- _Short exercise_:
Please update the listing so that each "Where should I click to" becomes "Which spot should I click to". Keep everything else unchanged.

-- Entries start --

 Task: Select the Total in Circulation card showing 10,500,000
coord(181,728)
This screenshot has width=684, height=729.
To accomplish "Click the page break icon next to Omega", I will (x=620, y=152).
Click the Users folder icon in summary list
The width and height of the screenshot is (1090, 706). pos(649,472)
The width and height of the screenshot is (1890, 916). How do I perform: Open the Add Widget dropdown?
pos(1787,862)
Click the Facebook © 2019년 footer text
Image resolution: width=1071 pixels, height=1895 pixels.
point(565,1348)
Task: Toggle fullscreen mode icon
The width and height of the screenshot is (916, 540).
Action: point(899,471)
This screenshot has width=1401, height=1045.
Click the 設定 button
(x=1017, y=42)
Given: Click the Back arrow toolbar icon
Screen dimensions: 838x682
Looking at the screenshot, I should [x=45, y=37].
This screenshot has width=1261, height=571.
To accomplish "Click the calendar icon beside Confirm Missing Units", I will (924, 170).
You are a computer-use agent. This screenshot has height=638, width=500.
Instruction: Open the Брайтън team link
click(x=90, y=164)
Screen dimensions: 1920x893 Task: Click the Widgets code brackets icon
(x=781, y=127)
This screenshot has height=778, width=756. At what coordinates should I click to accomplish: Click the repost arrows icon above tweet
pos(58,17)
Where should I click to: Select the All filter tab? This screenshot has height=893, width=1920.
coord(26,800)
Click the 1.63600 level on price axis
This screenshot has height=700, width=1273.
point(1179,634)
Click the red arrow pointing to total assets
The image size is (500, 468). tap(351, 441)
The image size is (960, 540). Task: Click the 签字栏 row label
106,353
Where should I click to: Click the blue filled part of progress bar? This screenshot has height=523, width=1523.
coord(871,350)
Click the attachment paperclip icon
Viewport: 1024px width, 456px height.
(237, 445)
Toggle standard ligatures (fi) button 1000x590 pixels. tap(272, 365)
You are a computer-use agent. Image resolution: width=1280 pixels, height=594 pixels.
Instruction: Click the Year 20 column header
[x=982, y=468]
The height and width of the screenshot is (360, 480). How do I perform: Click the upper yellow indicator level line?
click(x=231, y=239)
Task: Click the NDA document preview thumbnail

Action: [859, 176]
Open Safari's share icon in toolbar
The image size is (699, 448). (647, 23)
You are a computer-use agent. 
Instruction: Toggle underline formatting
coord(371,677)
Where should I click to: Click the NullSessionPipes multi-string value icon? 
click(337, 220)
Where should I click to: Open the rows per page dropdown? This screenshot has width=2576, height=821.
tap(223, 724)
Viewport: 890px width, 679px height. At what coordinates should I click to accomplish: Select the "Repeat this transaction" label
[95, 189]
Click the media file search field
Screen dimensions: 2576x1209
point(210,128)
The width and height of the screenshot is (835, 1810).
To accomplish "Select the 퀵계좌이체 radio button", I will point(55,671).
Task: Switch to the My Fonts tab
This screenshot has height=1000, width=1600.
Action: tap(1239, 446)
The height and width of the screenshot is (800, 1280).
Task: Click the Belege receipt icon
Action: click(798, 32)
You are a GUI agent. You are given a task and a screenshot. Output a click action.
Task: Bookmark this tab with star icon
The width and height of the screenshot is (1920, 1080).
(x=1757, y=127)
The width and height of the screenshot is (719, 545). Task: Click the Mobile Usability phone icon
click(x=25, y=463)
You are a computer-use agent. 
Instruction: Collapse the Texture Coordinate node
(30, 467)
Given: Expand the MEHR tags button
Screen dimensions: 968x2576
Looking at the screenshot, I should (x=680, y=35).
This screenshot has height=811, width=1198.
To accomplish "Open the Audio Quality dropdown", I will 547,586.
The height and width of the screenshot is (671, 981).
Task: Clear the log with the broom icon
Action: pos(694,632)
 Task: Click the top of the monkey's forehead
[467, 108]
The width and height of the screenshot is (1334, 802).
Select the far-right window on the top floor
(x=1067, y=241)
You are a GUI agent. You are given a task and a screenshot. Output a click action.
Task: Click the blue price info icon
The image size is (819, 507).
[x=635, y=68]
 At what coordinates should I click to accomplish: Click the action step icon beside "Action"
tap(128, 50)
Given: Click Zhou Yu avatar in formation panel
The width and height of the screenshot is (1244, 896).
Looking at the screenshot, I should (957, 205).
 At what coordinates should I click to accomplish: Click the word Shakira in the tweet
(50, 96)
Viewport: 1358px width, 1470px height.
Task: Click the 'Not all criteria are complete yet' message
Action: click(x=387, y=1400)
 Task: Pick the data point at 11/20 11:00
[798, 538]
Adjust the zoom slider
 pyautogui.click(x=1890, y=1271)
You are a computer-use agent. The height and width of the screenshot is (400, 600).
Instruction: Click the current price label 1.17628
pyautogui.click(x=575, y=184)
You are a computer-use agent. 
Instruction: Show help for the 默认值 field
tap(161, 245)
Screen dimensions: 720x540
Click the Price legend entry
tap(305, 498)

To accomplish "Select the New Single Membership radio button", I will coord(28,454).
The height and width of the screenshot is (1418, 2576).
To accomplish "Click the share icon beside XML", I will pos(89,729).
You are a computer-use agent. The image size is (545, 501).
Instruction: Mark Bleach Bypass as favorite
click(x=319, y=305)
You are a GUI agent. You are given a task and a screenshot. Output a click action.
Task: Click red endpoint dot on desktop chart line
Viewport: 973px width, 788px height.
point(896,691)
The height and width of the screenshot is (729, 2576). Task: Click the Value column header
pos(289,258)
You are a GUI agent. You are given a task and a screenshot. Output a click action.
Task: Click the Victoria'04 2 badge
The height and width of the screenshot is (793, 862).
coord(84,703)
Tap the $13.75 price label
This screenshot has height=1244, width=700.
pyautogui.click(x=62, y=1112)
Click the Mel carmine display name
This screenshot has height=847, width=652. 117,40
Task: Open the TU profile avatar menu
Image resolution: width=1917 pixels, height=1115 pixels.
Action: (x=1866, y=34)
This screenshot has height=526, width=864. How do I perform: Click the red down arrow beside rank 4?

-- Entries end --

- _Final result_:
 Task: Select the Total in Circulation card showing 10,500,000
coord(181,728)
This screenshot has width=684, height=729.
To accomplish "Click the page break icon next to Omega", I will (x=620, y=152).
Click the Users folder icon in summary list
The width and height of the screenshot is (1090, 706). pos(649,472)
The width and height of the screenshot is (1890, 916). How do I perform: Open the Add Widget dropdown?
pos(1787,862)
Click the Facebook © 2019년 footer text
Image resolution: width=1071 pixels, height=1895 pixels.
point(565,1348)
Task: Toggle fullscreen mode icon
The width and height of the screenshot is (916, 540).
Action: point(899,471)
This screenshot has width=1401, height=1045.
Click the 設定 button
(x=1017, y=42)
Given: Click the Back arrow toolbar icon
Screen dimensions: 838x682
Looking at the screenshot, I should [x=45, y=37].
This screenshot has width=1261, height=571.
To accomplish "Click the calendar icon beside Confirm Missing Units", I will (924, 170).
You are a computer-use agent. This screenshot has height=638, width=500.
Instruction: Open the Брайтън team link
click(x=90, y=164)
Screen dimensions: 1920x893 Task: Click the Widgets code brackets icon
(x=781, y=127)
This screenshot has height=778, width=756. At what coordinates should I click to accomplish: Click the repost arrows icon above tweet
pos(58,17)
Which spot should I click to: Select the All filter tab? This screenshot has height=893, width=1920.
coord(26,800)
Click the 1.63600 level on price axis
This screenshot has height=700, width=1273.
point(1179,634)
Click the red arrow pointing to total assets
The image size is (500, 468). tap(351, 441)
The image size is (960, 540). Task: Click the 签字栏 row label
106,353
Which spot should I click to: Click the blue filled part of progress bar? This screenshot has height=523, width=1523.
coord(871,350)
Click the attachment paperclip icon
Viewport: 1024px width, 456px height.
(237, 445)
Toggle standard ligatures (fi) button 1000x590 pixels. tap(272, 365)
You are a computer-use agent. Image resolution: width=1280 pixels, height=594 pixels.
Instruction: Click the Year 20 column header
[x=982, y=468]
The height and width of the screenshot is (360, 480). How do I perform: Click the upper yellow indicator level line?
click(x=231, y=239)
Task: Click the NDA document preview thumbnail

Action: [859, 176]
Open Safari's share icon in toolbar
The image size is (699, 448). (647, 23)
You are a computer-use agent. 
Instruction: Toggle underline formatting
coord(371,677)
Which spot should I click to: Click the NullSessionPipes multi-string value icon? 
click(337, 220)
Which spot should I click to: Open the rows per page dropdown? This screenshot has width=2576, height=821.
tap(223, 724)
Viewport: 890px width, 679px height. At what coordinates should I click to accomplish: Select the "Repeat this transaction" label
[95, 189]
Click the media file search field
Screen dimensions: 2576x1209
point(210,128)
The width and height of the screenshot is (835, 1810).
To accomplish "Select the 퀵계좌이체 radio button", I will point(55,671).
Task: Switch to the My Fonts tab
This screenshot has height=1000, width=1600.
Action: tap(1239, 446)
The height and width of the screenshot is (800, 1280).
Task: Click the Belege receipt icon
Action: click(798, 32)
You are a GUI agent. You are given a task and a screenshot. Output a click action.
Task: Bookmark this tab with star icon
The width and height of the screenshot is (1920, 1080).
(x=1757, y=127)
The width and height of the screenshot is (719, 545). Task: Click the Mobile Usability phone icon
click(x=25, y=463)
You are a computer-use agent. 
Instruction: Collapse the Texture Coordinate node
(30, 467)
Given: Expand the MEHR tags button
Screen dimensions: 968x2576
Looking at the screenshot, I should (x=680, y=35).
This screenshot has height=811, width=1198.
To accomplish "Open the Audio Quality dropdown", I will 547,586.
The height and width of the screenshot is (671, 981).
Task: Clear the log with the broom icon
Action: pos(694,632)
 Task: Click the top of the monkey's forehead
[467, 108]
The width and height of the screenshot is (1334, 802).
Select the far-right window on the top floor
(x=1067, y=241)
You are a GUI agent. You are given a task and a screenshot. Output a click action.
Task: Click the blue price info icon
The image size is (819, 507).
[x=635, y=68]
 At what coordinates should I click to accomplish: Click the action step icon beside "Action"
tap(128, 50)
Given: Click Zhou Yu avatar in formation panel
The width and height of the screenshot is (1244, 896).
Looking at the screenshot, I should (957, 205).
 At what coordinates should I click to accomplish: Click the word Shakira in the tweet
(50, 96)
Viewport: 1358px width, 1470px height.
Task: Click the 'Not all criteria are complete yet' message
Action: click(x=387, y=1400)
 Task: Pick the data point at 11/20 11:00
[798, 538]
Adjust the zoom slider
 pyautogui.click(x=1890, y=1271)
You are a computer-use agent. The height and width of the screenshot is (400, 600).
Instruction: Click the current price label 1.17628
pyautogui.click(x=575, y=184)
You are a computer-use agent. 
Instruction: Show help for the 默认值 field
tap(161, 245)
Screen dimensions: 720x540
Click the Price legend entry
tap(305, 498)

To accomplish "Select the New Single Membership radio button", I will coord(28,454).
The height and width of the screenshot is (1418, 2576).
To accomplish "Click the share icon beside XML", I will pos(89,729).
You are a computer-use agent. The image size is (545, 501).
Instruction: Mark Bleach Bypass as favorite
click(x=319, y=305)
You are a GUI agent. You are given a task and a screenshot. Output a click action.
Task: Click red endpoint dot on desktop chart line
Viewport: 973px width, 788px height.
point(896,691)
The height and width of the screenshot is (729, 2576). Task: Click the Value column header
pos(289,258)
You are a GUI agent. You are given a task and a screenshot. Output a click action.
Task: Click the Victoria'04 2 badge
The height and width of the screenshot is (793, 862).
coord(84,703)
Tap the $13.75 price label
This screenshot has height=1244, width=700.
pyautogui.click(x=62, y=1112)
Click the Mel carmine display name
This screenshot has height=847, width=652. 117,40
Task: Open the TU profile avatar menu
Image resolution: width=1917 pixels, height=1115 pixels.
Action: (x=1866, y=34)
This screenshot has height=526, width=864. How do I perform: Click the red down arrow beside rank 4?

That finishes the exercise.